Pediatric burn injury at home over 30 years: A road to future prevention.

Burns

Department of Emergency and Critical Care Medicine, Keio University School of Medicine, Tokyo, Japan. Electronic address:

Published: November 2024

AI Article Synopsis

  • Injury prevention for pediatric burns at home is important, and this study aimed to understand burn injury trends in urban areas over 30 years.
  • Using data from various burn centers and authorities in Tokyo, researchers analyzed 1,092 pediatric burn cases, categorizing them by mechanism, severity, and outcomes across five 6-year intervals.
  • Results showed a decrease in flame burns and hospital stay duration, but scald burns remained stable, indicating a need for more interventions to prevent these types of injuries.

Article Abstract

Introduction: Injury prevention is valuable for pediatric burns at home. To develop future target of prevention, we aimed to elucidate characteristics and chronological changes of pediatric burn injuries at home in urban areas.

Patients And Methods: We conducted a retrospective observational study using the database of the Tokyo Burn Unit Association, which comprises 14 tertiary burn centers, the Tokyo Fire Department, Tokyo Medical Association, and the Tokyo city government. We included pediatric patients aged ≤ 15 years who had a burn injury at home in the last 30 years and divided them into five groups at 6-year intervals. We compared the mechanism, severity, and outcome of burn injuries between the groups.

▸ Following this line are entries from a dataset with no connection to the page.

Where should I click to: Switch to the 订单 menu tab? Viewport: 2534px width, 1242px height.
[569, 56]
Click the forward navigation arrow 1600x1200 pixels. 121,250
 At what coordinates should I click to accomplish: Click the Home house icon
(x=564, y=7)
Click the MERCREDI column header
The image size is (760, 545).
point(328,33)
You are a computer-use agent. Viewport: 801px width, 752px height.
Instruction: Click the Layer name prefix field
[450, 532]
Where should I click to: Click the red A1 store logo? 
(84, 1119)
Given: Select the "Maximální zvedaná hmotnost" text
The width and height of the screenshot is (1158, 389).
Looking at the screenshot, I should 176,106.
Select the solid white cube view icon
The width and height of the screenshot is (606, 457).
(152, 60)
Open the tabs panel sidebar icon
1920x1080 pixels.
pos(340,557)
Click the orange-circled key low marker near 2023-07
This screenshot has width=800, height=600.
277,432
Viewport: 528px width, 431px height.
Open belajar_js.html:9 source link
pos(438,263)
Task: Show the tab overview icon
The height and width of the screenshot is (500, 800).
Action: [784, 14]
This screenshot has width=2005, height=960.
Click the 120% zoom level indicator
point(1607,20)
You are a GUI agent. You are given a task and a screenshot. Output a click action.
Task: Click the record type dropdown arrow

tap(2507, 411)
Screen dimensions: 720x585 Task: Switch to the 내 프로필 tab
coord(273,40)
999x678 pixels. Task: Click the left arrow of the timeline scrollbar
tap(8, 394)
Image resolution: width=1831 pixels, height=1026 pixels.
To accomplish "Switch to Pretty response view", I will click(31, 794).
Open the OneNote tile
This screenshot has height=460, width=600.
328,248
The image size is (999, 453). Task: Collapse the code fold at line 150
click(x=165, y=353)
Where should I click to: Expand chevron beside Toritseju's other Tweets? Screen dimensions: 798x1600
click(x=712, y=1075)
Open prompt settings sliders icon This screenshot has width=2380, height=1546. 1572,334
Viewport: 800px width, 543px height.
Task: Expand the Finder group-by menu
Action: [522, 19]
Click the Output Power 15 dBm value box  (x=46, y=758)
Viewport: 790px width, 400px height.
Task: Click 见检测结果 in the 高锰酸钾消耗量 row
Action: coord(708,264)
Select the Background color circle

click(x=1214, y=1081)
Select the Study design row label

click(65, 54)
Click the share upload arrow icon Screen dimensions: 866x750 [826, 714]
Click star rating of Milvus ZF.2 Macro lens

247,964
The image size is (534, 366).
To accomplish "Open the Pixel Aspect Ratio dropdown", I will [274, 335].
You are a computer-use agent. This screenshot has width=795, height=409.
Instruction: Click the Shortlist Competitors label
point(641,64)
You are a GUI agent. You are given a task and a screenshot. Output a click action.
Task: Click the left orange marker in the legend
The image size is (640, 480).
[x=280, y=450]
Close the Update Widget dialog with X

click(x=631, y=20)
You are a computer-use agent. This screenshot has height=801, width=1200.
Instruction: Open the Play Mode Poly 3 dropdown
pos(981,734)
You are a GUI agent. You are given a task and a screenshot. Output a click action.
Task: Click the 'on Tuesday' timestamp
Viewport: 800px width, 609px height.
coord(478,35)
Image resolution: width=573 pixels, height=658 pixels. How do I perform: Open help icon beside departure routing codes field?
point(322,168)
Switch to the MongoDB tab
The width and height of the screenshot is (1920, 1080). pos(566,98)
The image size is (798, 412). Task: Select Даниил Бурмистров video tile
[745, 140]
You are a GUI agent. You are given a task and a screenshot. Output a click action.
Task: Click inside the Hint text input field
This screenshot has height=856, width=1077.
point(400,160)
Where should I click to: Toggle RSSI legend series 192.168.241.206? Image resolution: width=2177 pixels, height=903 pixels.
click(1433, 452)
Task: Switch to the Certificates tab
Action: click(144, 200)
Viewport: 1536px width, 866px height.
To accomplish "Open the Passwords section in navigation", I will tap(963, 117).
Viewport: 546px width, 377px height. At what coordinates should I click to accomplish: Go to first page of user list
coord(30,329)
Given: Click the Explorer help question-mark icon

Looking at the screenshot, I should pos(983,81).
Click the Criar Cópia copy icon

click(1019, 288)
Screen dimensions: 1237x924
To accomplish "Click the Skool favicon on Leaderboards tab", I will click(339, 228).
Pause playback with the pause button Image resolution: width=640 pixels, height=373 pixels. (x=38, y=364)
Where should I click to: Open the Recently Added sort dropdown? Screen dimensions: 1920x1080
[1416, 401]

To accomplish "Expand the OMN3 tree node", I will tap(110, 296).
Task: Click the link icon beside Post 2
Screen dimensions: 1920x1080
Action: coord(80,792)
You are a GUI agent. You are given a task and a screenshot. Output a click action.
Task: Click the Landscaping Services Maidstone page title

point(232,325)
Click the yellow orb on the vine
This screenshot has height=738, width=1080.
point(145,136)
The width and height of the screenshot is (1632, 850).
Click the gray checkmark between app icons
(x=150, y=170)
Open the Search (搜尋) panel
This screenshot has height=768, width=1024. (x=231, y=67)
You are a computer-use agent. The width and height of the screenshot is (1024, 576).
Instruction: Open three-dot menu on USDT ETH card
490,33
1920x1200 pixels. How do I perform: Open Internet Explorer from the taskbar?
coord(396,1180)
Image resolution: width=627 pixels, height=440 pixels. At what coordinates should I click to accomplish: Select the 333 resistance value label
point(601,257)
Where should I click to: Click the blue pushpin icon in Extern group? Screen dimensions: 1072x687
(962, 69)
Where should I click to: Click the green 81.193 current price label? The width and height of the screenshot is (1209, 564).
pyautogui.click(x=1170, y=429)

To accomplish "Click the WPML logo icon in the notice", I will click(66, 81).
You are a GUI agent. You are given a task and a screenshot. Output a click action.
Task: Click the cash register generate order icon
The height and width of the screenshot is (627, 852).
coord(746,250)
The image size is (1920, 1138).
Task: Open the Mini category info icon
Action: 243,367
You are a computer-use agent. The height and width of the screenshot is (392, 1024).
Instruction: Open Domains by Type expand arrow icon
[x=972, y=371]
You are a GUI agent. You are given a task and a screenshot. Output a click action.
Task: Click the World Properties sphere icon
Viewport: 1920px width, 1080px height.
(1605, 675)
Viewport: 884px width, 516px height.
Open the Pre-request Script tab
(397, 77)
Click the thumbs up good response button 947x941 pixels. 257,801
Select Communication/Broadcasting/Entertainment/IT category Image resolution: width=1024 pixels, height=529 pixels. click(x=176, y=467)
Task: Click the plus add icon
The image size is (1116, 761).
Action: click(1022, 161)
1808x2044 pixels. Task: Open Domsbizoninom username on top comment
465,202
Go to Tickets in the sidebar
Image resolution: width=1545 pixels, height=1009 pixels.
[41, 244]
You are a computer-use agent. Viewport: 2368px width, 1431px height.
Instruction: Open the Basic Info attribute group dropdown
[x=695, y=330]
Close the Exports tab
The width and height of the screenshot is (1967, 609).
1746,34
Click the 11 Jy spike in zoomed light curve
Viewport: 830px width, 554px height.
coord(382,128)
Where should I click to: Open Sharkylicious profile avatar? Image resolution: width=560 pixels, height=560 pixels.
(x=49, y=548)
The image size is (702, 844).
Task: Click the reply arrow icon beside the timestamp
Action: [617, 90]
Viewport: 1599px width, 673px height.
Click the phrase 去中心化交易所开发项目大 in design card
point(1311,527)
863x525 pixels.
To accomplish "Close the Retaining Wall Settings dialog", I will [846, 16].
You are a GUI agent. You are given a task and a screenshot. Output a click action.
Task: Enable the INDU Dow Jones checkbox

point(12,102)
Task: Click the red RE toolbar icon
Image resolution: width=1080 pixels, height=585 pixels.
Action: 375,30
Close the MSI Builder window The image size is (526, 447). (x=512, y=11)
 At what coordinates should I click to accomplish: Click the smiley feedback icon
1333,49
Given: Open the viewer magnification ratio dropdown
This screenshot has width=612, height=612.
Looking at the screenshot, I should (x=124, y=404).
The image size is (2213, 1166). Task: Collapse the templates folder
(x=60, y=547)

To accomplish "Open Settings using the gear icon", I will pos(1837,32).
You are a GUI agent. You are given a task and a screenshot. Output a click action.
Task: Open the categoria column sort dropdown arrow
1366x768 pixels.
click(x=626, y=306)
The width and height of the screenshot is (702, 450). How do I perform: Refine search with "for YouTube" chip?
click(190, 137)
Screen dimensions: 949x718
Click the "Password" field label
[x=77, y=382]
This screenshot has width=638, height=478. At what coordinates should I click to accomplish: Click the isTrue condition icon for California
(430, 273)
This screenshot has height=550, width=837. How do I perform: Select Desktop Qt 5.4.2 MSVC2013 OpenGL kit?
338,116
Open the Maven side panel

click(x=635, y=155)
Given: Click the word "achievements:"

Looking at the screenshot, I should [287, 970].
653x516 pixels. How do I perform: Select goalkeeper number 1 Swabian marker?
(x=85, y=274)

Results: We included 1092 pediatric patients, with no significant chronological changes in the incidence of burn injuries at home (approximately 200 patients in each 6-year period). The median age was 1 year in all the groups. Flame burns decreased from 7.7 % to 1.6 %, whereas scald burns remained at > 80 %. The burn area decreased from 10 (5-16) % total body surface area (%TBSA) to 7 (3-11) %TBSA. The length of hospital stay was reduced from 6 to 2 days, and in-hospital mortality was 0.4-0.5 % in the last decade.

Conclusions: The incidence of flame burns and burn area decreased over time with improving clinical outcomes in pediatric burns. The number of scald burns remained the same over time; thus, further social intervention is needed to prevent scald burns.